Norconex / crawlers

Norconex Crawlers (or spiders) are flexible web and filesystem crawlers for collecting, parsing, and manipulating data from the web or filesystem to various data repositories such as search engines.
https://opensource.norconex.com/crawlers
Apache License 2.0
183 stars 68 forks source link

urlNormalizer normalizations add removeTrailingHash #331

Closed aleha84 closed 7 years ago

aleha84 commented 7 years ago

Need additional feature like removeTrailingQuestionMark and removeTrailingSlash named removeTrailingHash.

Removes trailing hash sign ("#"). http://www.example.com/display# → http://www.example.com/display

Without it, now crawler creates item for each of pages, creating dubles.

essiembre commented 7 years ago

This feature is now present in the latest snapshot release. Please confirm.

Keep in mind the GenericURLNormalizer lets you use regular expressions as well to modify URLs as you see fit.

aleha84 commented 7 years ago
ERROR - Could not apply normalization "removeTrailingHash".
java.lang.NoSuchMethodException: No such accessible method: removeTrailingHash() on object: com.norconex.commons.lang.url.URLNormalizer
    at org.apache.commons.lang3.reflect.MethodUtils.invokeExactMethod(MethodUtils.java:239)
    at org.apache.commons.lang3.reflect.MethodUtils.invokeExactMethod(MethodUtils.java:208)
    at com.norconex.collector.http.url.impl.GenericURLNormalizer.normalizeURL(GenericURLNormalizer.java:213)
    at com.norconex.collector.http.pipeline.queue.HttpQueuePipeline$URLNormalizerStage.executeStage(HttpQueuePipeline.java:125)
    at com.norconex.collector.http.pipeline.queue.AbstractQueueStage.execute(AbstractQueueStage.java:31)
    at com.norconex.collector.http.pipeline.queue.AbstractQueueStage.execute(AbstractQueueStage.java:24)
    at com.norconex.commons.lang.pipeline.Pipeline.execute(Pipeline.java:91)
    at com.norconex.collector.http.crawler.HttpCrawler.executeQueuePipeline(HttpCrawler.java:250)
    at com.norconex.collector.http.crawler.HttpCrawler.queueStartURLsRegular(HttpCrawler.java:151)
    at com.norconex.collector.http.crawler.HttpCrawler.queueStartURLs(HttpCrawler.java:137)
    at com.norconex.collector.http.crawler.HttpCrawler.prepareExecution(HttpCrawler.java:128)
    at com.norconex.collector.core.crawler.AbstractCrawler.doExecute(AbstractCrawler.java:216)
    at com.norconex.collector.core.crawler.AbstractCrawler.startExecution(AbstractCrawler.java:189)
    at com.norconex.jef4.job.AbstractResumableJob.execute(AbstractResumableJob.java:49)
    at com.norconex.jef4.suite.JobSuite.runJob(JobSuite.java:355)
    at com.norconex.jef4.suite.JobSuite.doExecute(JobSuite.java:296)
    at com.norconex.jef4.suite.JobSuite.execute(JobSuite.java:168)
    at com.norconex.collector.core.AbstractCollector.start(AbstractCollector.java:132)
    at com.norconex.collector.core.AbstractCollectorLauncher.launch(AbstractCollectorLauncher.java:95)
    at com.norconex.collector.http.HttpCollector.main(HttpCollector.java:75)
essiembre commented 7 years ago

Are you using the new snapshot entirely?

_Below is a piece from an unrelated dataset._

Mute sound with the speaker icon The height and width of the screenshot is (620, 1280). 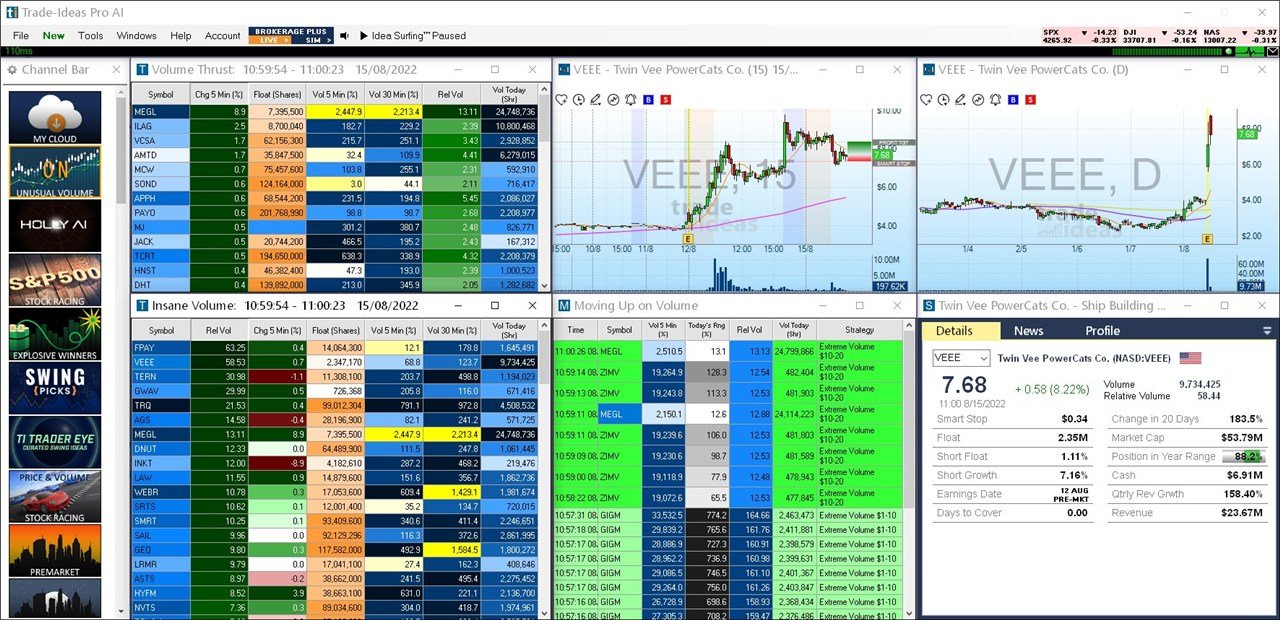(x=345, y=36)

Some dependencies were updated that contribute to this fix, so you can't update just the collector jar.

aleha84 commented 7 years ago

I have downloaded http collector snapshot zip. Which dependencies arr needed also?

essiembre commented 7 years ago

What is this one? norconex-collector-http-2.7.0-20170328.185911-15.zip

Do you overwrite a previous installation or started fresh? Maybe you have duplicate jars (same name, but different version)? The zip has an updated version of this file: norconex-commons-lang-1.13.0-SNAPSHOT.jar which you need (your error suggests you do not have the latest).

aleha84 commented 7 years ago

i see the propblem. After unzipping collector, i also install latest snapshot of elastic commiter. And it overrides this norconex-commons-lang-1.13.0-20170328.184247-17.jar file to norconex-commons-lang-1.13.0-SNAPSHOT.jar version from (02.03.2017 23:48)

If i choose manual files override regime, while installing commiter, and check every lib, then is is ok. And no exceptions in log.

essiembre commented 7 years ago

Did you use the committer install script? If so, I will try to fix it to better handle these type of conflicts. I am otherwise closing since the original request has been implemented. Thanks for confirming.

aleha84 commented 7 years ago

Yes, commiter install script.

essiembre commented 7 years ago

FYI, the collectors and committer snapshot versions were updated so their versioning is no longer time stamped so it should eliminate this issue in the future.